Christy Uffelman’s powerful talk, “MillennialMuscle@Work,” was among the highlights at a recent TEDx talk at Seton Hill University.
Uffelman is the founder of Align Leadership, an organization that assists companies in the development of their emerging talent pipeline. She has received numerous accolades and was the 2012 ATHENA Young Professional and YWCA Young Leader of the Year nominee.
Uffelman’s work is focused on guiding young professionals in leveraging their personal gifts through the development of “cohorts,” a gathering of like-minded professionals who meet regularly and offer collective wisdom that can propel careers forward and build more successful businesses.
A native of Pittsburgh, she lives in Mt.
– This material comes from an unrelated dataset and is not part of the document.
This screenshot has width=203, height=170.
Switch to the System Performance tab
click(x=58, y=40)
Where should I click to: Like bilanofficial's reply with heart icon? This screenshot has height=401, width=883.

Lebanon with her husband and her 11-year old daughter, Elaina, (a chip off the old block) and an empowered German Shepherd, Theo.
From her TEDx talk: “We each have many moments in our careers when we can sense the shift from the concept of individual achievement to that of contribution.” It’s the difference between being in the spotlight to holding a candle. You need only one candle to light a thousand more, she notes. A spotlight doesn’t work that way.
Early in her career, she repeatedly found herself in the spotlight, making the mistake of thinking it was all about her.
Learning from her failures, she had a revelation. Tapping into a community of professionals provided inspiration and feedback for a millennial like herself who was accustomed to receiving instant acknowledgement from others through social media.
Her TEDx talk goes on to offer the following points:
Boomers (born before 1964) value the process, procedure and program, she says. Gen Xers (born between 1964-1977) focus on individuality in the workplace. Millennials (born after 1977) don’t live in either generation but work in companies run by both and need a broader base of support.
By 2020, 50% of the workforce in this country will be made up of Millennials. Uffelman extended an invitation to fellow millennials to begin building their own group of developmental cohorts who meet monthly.
These groups are far more empowering than traditional development models, she says, like death-by-PowerPoint training classes.
A cohort is a group of people in a similar development space who meet and share best practices. It’s not a group of friends; it’s more intentional. Cohorts answer questions and identify challenges and respond to a call in times of professional trouble.
This message is for everyone, she says, not just Millennials. Don’t wait for your organization to offer another a training class.
In conclusion, she says, “The candle allows me to see directly in front of me and, in a room full of light, you no longer feel alone.”